[Start of section]

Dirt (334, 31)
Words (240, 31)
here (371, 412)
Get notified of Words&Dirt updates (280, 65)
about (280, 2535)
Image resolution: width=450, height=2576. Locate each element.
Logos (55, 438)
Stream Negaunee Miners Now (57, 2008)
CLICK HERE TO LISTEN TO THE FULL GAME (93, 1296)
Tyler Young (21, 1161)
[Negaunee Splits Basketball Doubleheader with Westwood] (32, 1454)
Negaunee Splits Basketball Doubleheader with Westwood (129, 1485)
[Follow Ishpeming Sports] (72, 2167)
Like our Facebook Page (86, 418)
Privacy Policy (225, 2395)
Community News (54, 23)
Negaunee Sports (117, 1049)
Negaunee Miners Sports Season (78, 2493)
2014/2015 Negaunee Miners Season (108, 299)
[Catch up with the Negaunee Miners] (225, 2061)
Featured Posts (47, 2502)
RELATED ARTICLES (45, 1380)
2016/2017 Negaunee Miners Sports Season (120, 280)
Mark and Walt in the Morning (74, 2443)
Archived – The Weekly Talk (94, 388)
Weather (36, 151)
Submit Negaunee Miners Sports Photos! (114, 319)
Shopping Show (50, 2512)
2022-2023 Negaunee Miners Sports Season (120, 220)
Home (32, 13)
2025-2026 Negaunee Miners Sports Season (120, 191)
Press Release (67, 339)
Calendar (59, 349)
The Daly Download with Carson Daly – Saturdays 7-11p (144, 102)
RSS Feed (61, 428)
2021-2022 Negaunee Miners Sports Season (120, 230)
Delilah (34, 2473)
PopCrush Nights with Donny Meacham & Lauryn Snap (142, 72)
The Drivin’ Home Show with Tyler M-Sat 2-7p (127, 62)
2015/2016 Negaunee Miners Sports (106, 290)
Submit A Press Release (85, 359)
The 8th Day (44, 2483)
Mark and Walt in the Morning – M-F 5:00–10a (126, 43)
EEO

[End of section]

Task directions
When the line with "Image resolution: width=450, height=2576." is reached in the data above, begin copying, and stop after the line with "Negaunee Sports (117, 1049)"; copy each line exactly, both ends included.

Response to this exercise
Image resolution: width=450, height=2576. Locate each element.
Logos (55, 438)
Stream Negaunee Miners Now (57, 2008)
CLICK HERE TO LISTEN TO THE FULL GAME (93, 1296)
Tyler Young (21, 1161)
[Negaunee Splits Basketball Doubleheader with Westwood] (32, 1454)
Negaunee Splits Basketball Doubleheader with Westwood (129, 1485)
[Follow Ishpeming Sports] (72, 2167)
Like our Facebook Page (86, 418)
Privacy Policy (225, 2395)
Community News (54, 23)
Negaunee Sports (117, 1049)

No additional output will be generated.